4. The mature market will keep booming. I expect the mature market — including insurance, financial services, health care products and domestic travel — to see revenue growth throughout the year as aging baby boomers continue to need to make ongoing decisions about their futures.

5. Paid content will test its limits. This year will be the year of publishers testing paid content business models as lean advertising has forced publishers to develop new revenue streams without significant cash outlays. Where the line between paid and free exists, and whether the fundamental shift in technology and the internet’s jarring redirect of consumers’ reading behavior has made getting paid moot, will be tested.

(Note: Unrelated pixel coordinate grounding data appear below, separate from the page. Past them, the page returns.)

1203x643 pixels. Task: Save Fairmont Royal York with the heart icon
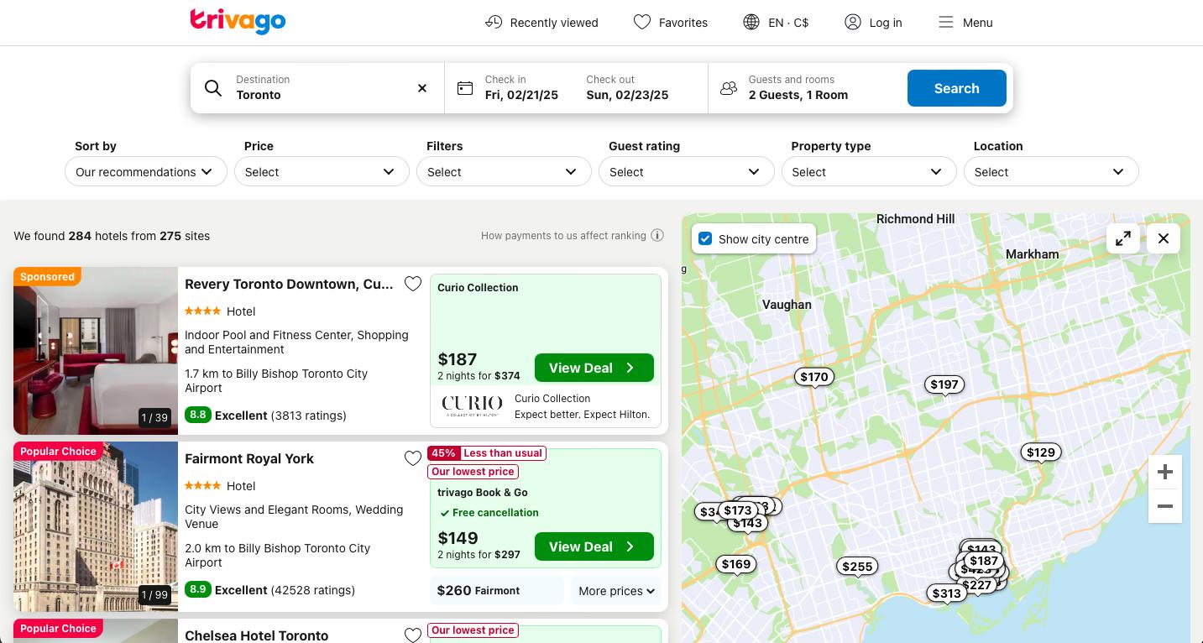tap(413, 458)
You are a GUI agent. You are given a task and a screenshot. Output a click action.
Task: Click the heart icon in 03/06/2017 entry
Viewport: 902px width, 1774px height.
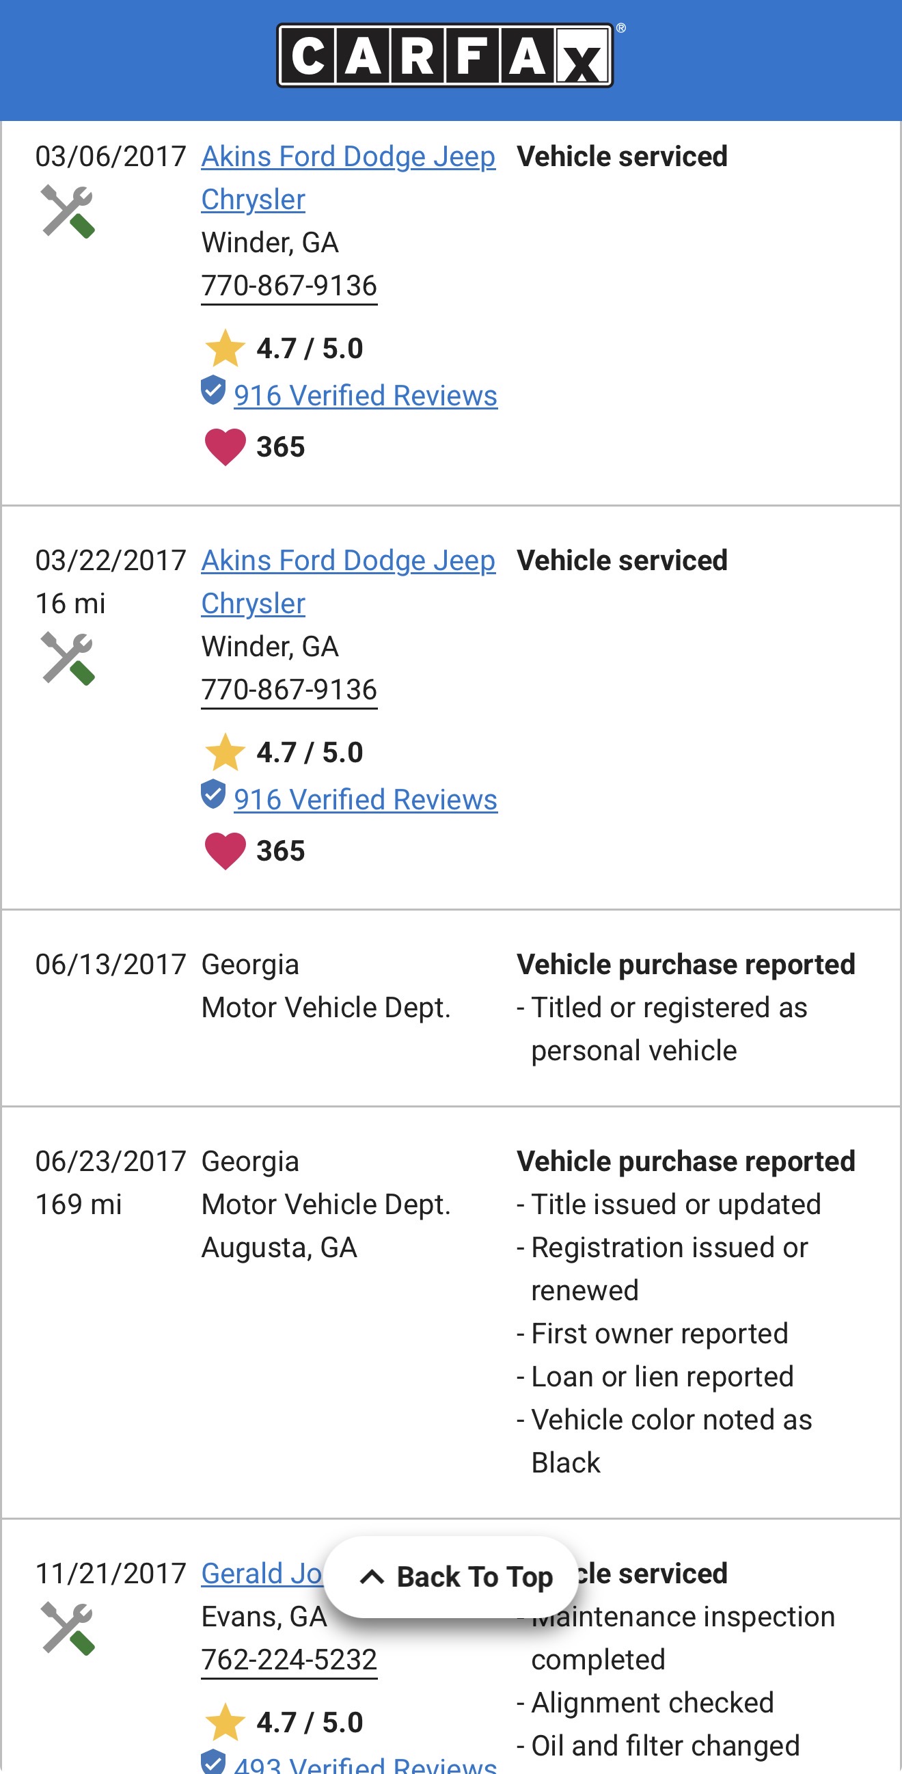(225, 447)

6. Newspapers will leverage strong regional brands and databases. National and large regional newspapers are rallying together to create higher-value advertising relationships that result in higher ad rates. In order to successfully create their own ad networks and potentially bypass Google and other low-CPM advertising outlets, they'll have to offer refined demographic targeting of their databases.

7. Social media will grow up. This year will mark social media's crossover into the demand requirements of traditional return on investment-based search, display and email campaigns. Marketers know audience measurement and impact need to be brought into the calculation, but figuring out just how and what to measure will require a different set of analytics.